[[ Records shown, beginning ]]
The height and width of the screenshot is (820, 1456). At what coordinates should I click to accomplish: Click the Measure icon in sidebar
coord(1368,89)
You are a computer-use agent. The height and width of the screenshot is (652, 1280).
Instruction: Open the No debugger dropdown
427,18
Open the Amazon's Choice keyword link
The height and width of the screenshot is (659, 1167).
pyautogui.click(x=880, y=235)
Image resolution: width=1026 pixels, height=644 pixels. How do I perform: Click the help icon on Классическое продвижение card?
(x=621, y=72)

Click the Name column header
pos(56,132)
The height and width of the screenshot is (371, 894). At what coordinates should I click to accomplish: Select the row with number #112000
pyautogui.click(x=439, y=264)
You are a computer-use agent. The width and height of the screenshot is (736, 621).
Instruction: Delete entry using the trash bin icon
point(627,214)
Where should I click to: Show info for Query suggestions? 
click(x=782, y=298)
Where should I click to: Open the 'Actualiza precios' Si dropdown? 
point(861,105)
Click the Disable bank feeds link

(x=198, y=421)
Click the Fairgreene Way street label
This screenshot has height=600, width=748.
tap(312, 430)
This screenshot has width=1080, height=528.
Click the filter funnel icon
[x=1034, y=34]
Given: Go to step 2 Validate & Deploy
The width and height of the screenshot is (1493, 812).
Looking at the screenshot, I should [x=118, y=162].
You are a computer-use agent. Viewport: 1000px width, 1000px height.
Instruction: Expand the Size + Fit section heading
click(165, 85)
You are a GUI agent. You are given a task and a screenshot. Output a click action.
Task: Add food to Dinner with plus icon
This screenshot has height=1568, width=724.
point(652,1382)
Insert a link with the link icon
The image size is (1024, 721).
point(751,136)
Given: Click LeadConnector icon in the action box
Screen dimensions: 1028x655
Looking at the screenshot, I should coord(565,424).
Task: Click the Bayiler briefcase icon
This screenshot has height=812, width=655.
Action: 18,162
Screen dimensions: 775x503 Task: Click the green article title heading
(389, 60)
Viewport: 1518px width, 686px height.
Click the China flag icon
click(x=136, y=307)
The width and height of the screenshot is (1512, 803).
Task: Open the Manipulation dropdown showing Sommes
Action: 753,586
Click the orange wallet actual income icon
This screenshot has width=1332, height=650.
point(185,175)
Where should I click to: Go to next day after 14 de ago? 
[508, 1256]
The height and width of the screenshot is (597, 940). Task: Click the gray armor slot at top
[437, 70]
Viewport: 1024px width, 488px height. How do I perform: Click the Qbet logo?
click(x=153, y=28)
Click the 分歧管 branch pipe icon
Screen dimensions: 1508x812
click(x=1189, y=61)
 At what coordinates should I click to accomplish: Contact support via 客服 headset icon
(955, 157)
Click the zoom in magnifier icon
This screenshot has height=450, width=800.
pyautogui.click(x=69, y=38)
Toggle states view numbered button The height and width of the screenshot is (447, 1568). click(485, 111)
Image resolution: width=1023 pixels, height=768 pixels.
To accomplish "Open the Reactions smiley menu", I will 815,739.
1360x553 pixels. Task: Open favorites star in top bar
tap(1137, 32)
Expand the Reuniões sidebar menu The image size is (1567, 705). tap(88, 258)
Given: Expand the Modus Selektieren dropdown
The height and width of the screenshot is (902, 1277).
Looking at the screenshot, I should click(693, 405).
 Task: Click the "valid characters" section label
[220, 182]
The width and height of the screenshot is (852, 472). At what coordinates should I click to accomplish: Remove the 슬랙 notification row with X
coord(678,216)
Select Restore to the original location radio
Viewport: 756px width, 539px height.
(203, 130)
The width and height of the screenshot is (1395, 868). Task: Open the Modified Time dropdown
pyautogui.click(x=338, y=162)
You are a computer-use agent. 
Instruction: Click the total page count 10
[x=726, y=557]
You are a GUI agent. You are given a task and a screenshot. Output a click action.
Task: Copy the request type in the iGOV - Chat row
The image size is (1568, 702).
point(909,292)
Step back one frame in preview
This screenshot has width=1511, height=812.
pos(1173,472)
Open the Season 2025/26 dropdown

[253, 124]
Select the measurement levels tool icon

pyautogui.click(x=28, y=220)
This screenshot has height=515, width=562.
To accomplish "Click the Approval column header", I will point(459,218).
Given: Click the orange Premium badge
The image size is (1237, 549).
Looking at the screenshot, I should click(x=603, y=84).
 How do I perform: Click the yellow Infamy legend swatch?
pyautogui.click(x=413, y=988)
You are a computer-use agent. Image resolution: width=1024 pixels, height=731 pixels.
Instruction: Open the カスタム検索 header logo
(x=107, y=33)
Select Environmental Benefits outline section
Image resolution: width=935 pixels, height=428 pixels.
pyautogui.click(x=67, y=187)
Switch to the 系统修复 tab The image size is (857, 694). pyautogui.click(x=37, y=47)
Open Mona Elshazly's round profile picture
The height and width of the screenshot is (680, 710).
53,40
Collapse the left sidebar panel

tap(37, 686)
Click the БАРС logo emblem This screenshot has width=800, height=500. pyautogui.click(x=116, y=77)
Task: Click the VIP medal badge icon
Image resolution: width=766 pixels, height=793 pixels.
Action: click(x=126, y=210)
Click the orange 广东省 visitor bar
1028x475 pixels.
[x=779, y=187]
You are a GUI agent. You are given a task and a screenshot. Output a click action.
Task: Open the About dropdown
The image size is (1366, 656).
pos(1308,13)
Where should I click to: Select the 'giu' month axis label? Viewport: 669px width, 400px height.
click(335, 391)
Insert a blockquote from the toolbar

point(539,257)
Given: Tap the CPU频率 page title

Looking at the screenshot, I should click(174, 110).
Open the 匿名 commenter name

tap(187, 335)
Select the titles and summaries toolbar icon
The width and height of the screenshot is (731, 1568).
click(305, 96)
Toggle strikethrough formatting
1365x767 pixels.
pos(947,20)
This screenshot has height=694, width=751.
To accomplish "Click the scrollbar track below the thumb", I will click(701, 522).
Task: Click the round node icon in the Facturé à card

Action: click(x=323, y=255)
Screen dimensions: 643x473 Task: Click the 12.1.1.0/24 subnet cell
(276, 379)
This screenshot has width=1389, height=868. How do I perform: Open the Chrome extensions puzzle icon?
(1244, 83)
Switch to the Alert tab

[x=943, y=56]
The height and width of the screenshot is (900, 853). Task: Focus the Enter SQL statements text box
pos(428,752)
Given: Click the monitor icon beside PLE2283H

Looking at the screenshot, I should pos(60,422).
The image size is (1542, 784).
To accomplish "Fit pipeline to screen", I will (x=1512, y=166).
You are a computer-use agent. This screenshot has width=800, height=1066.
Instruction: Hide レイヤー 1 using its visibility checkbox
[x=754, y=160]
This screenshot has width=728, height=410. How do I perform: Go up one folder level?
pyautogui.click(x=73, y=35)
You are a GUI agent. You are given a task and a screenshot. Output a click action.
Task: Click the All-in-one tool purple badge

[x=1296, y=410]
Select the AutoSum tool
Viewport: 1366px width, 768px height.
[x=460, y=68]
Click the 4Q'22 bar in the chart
[[ Records shown, end ]]
What this task involves:
Among the lines above, count those containing the word "Toggle" and write only the number.

Result:
2